The source code for the front data is as following:

int anil::cursor_list::front_data() {
  if (this != nullptr && this->is_empty() == false) {
    return this->front->data;
  }
}

I tried to put return this->front->data; into an if statement in order to test if this->front was somehow nullptr; however, even when I did it, it still somehow caused a segmentation fault. This was what I tried and failed:

int anil::cursor_list::front_data() {
  if (this != nullptr && this->is_empty() == false) {
    if (this->front != nullptr) {
      return this->front->data;
    }
  }
}

The code for the append() function is as following:

void anil::cursor_list::append(int new_data) {
  if (this != nullptr) {
    cursor_list_node* new_node = new cursor_list_node;
    new_node->data = new_data;
    new_node->next = nullptr;
    new_node->previous = this->back;
    if (this->is_empty() == false) {
      this->back->next = new_node;
    } else {
      this->front = new_node;
    }
    this->back = new_node;
    ++this->m_size;
  }
}

The code for the class declaration is as following:

#ifndef ANIL_CURSOR_LIST_H
#define ANIL_CURSOR_LIST_H

#include <cstddef>
#include <iostream>

namespace anil {
  class cursor_list_node {
    private:
      int data;
      cursor_list_node* next;
      cursor_list_node* previous;
      friend class cursor_list; 
  };

  class cursor_list {
    private:

      // Data:
      int m_index;
      int m_size;
      cursor_list_node* front;
      cursor_list_node* back;
      cursor_list_node* cursor;

      // Functions:
      void delete_list();

    public:
      cursor_list() : m_index(-1), m_size(0), front(nullptr), back(nullptr),
        cursor(nullptr) {}
      cursor_list(cursor_list& copied_list);
      bool is_empty();
      int size();
      int index();
      int front_data();
      int back_data();
      int cursor_data();
      bool operator==(cursor_list& rhs); // rhs = right hand side
      cursor_list& operator= (cursor_list& rhs);  // rhs = right hand side
      friend std::ostream& operator<<(std::ostream& out, const cursor_list& rhs); // rhs = right hand side
      void clear();
      void move_cursor_front();
      void move_cursor_back();
      void move_cursor_prev();
      void move_cursor_next();
      void prepend(int new_data);
      void append(int new_data);
      void insert_before_cursor(int new_data);
      void insert_after_cursor(int new_data);
      void delete_front();
      void delete_back();
      void delete_cursor();
      ~cursor_list();
  };
}

#endif /* ANIL_CURSOR_LIST_H */

The segmentation fault message inside gdb is as following:

Program received signal SIGSEGV, Segmentation fault.
0x00000000004018c8 in anil::cursor_list::front_data (this=0x7ffe055100c0)
    at anil_cursor_list.cpp:82
82      return this->front->data;

My operating system is as following:

Distributor ID: Ubuntu
Description:    Ubuntu 16.04.6 LTS
Release:        16.04
Codename:       xenial

Lastly, the entire source code for the data structure can be found at https://github.com/Karipso/Karipso-Public/blob/master/cpp_practice_codes/data_structures/cursor_list/anil_cursor_list.cpp and https://github.com/Karipso/Karipso-Public/blob/master/cpp_practice_codes/data_structures/cursor_list/anil_cursor_list.h.
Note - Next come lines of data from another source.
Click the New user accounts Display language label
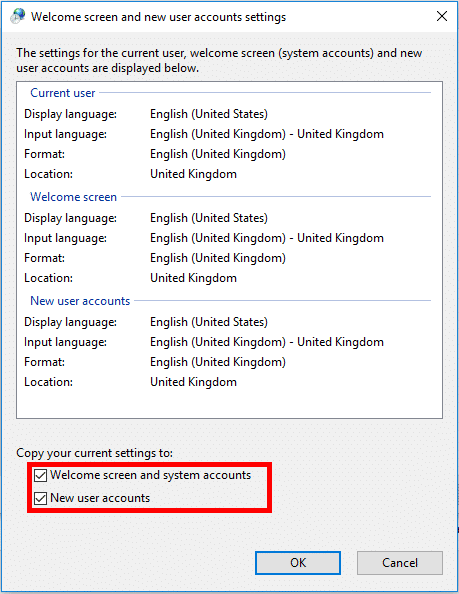The image size is (459, 594). coord(70,322)
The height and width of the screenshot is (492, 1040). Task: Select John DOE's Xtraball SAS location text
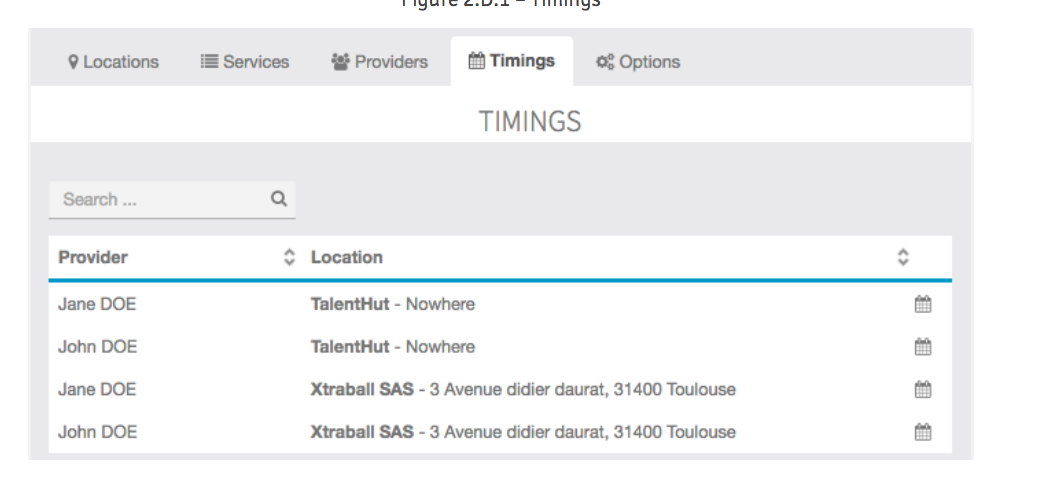523,432
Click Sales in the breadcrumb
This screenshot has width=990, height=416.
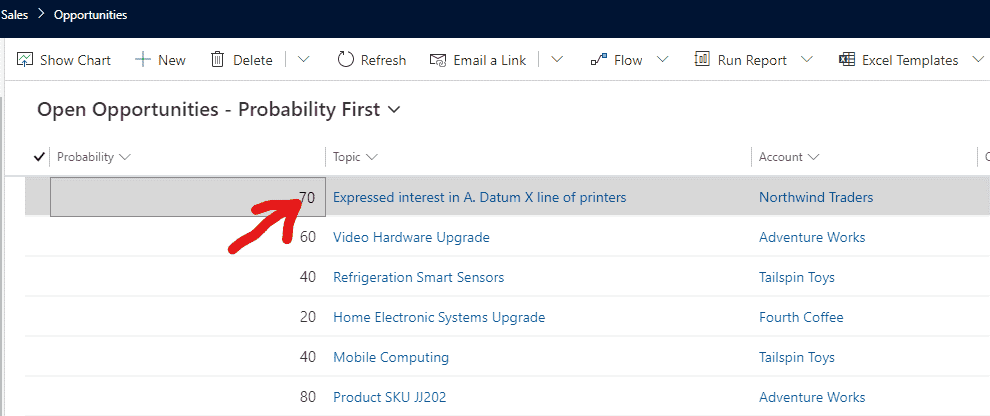coord(14,15)
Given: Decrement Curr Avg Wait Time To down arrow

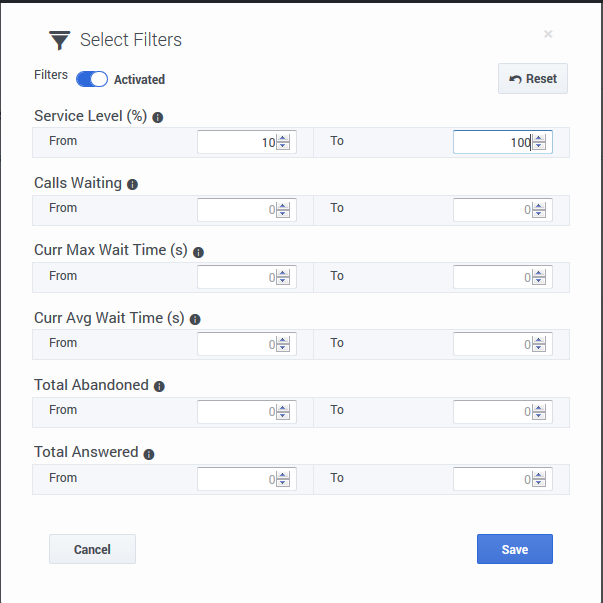Looking at the screenshot, I should [x=539, y=348].
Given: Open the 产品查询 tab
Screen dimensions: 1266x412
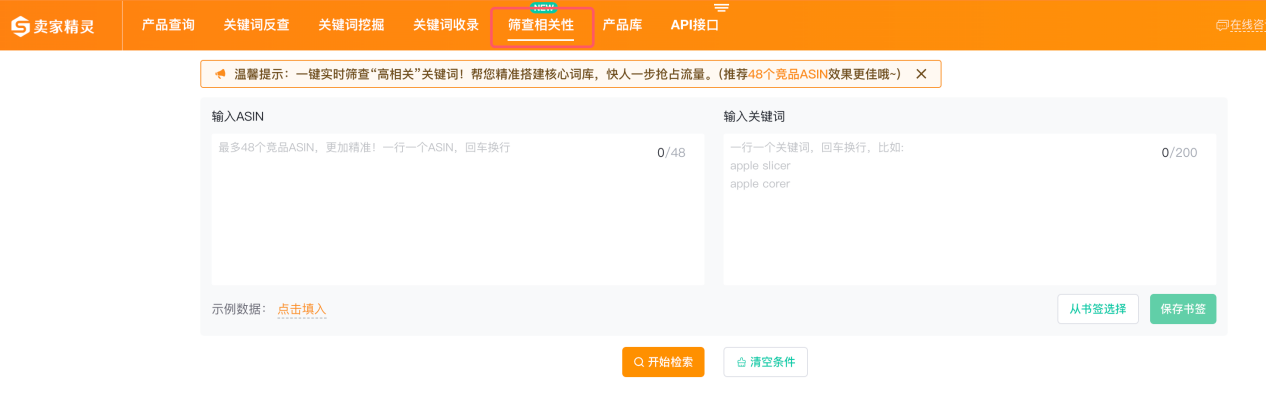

Similarly, the source code for the unit tests can be found at: https://github.com/Karipso/Karipso-Public/blob/master/cpp_practice_codes/data_structures/cursor_list/main.cpp

Finally, the makefile is located at https://github.com/Karipso/Karipso-Public/blob/master/cpp_practice_codes/data_structures/cursor_list/Makefile

Can someone help me determine what this bug is caused by?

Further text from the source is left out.